The winter of 1919-1920 was a pivotal one for the Hitchmans for other reasons. First, E.F. Hitchman returned from war in November 1919, and then Lionel Hitchman made the legendary Aura Lee Hockey team, hitting the ice with them in January 1920, just as he started his final months of high school.
Edith and John Hitchman had hosted the marriage of their daughter Fanny to Charles Tubb on October 18, 1919. Tubb was the son of John and Edith Hitchman’s best man, George Tubb, and the couple moved to Bridgeburg, Ontario. Within a year, Edith passed away, dying at Toronto Western Hospital on July 6, 1920.

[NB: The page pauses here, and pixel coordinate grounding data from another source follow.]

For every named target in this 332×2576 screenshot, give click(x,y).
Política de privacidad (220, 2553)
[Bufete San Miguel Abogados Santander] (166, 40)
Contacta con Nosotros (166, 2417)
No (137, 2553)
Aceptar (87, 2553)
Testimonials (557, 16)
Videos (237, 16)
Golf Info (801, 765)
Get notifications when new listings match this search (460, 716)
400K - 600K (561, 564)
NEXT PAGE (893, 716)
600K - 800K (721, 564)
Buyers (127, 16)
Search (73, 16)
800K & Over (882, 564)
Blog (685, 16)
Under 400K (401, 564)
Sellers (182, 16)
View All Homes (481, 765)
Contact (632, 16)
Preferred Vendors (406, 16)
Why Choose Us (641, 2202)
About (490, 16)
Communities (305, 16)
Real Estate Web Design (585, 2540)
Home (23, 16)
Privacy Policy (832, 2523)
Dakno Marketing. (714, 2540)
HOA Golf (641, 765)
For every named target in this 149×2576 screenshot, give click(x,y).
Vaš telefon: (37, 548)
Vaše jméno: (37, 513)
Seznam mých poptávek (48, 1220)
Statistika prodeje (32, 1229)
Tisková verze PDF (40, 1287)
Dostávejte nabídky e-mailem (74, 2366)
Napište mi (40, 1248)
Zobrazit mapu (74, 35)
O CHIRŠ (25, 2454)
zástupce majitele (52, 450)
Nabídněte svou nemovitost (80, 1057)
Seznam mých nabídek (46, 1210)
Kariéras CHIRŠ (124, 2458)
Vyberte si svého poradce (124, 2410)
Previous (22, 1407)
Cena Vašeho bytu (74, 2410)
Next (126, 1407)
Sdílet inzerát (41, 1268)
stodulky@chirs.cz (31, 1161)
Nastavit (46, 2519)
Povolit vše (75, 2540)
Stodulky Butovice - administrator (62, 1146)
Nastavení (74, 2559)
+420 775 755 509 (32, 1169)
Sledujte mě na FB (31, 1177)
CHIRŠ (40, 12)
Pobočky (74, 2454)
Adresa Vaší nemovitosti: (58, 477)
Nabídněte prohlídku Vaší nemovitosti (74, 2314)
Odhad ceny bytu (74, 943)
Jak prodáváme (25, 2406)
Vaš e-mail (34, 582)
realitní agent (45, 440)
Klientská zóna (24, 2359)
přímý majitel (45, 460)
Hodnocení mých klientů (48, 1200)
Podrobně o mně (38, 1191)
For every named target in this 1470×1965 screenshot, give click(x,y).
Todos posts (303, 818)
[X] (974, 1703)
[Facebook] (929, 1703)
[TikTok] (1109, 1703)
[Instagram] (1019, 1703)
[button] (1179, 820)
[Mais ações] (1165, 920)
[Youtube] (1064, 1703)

Living alone on McRoberts was not what John Hitchman wanted. He sold the house and moved to 1397 Lansdowne Avenue, boarding at the home of Cecil Gilbreath, a shoe salesman. There, John Hitchman continued to work as a bookkeeper at the cemetery office and also had a front row seat for the construction of the new Earlscourt Park built in 1920 on the Royce Estate south of the cemetery. Among the park’s first amenities were cricket and soccer fields and a quoits (horseshoe) pitch, all sports the Hitchmans enjoyed. (Click here for the Earlscourt Park 100th Anniversary Web site).
The next residents of 60 McRoberts were the Lee family, who came from England in 1911. William Lee was listed in the 1921 Census as a teamster living with with Minnie and their three young children, who were all born in Canada: Ivy, Doris and baby William. The house is described in the census as a 6-room detached wooden house, so the brick semi-detached homes that stand at the address today replaced the Hitchman and Lee’s original home.
It was also in 1921 that Ida and E.F. Hitchman moved to Ottawa, after E.F. was recruited to work for the Federal government in the continuing effort to resettle returned servicemen. Lionel and Dorothy both moved with their parents. Lionel served briefly with the RCMP, where he played on the cricket team, before launching his famed career in the NHL, which he kicked off with a Stanley Cup for Ottawa. This was followed by his glory years in Boston. His #3 Bruins jersey was the second sweater ever retired by the league.
E.F. Hitchman also developed a wildly successful new career in Ottawa, as a cricket columnist, organizer, and leading Canadian authority on the sport. Like Lionel, he returned to Toronto from time to time for sports business, and his arrival was always celebrated by the press. He wrote for the Ottawa Citizen well past retirement age and has been inducted into multiple sports halls of fame. He was also noted by the Citizen as the second eldest member of the Christ Church Cathedral choir in 1960, at the age of 86.
John Hitchman also had a long life, eventually retiring from the cemetery and making his home with his daughter Carrie’s family on Corbett Avenue, in the Syme district near Jane and Dundas, until his death at the age of 94 in 1941. His funeral was held at the now-closed Anglican Church of the Advent on Pritchard Avenue. He is buried with Edith at a lovely shady spot in Prospect Cemetery, within sight of McRoberts Avenue. Their shared monument is engraved, “In His Keeping.”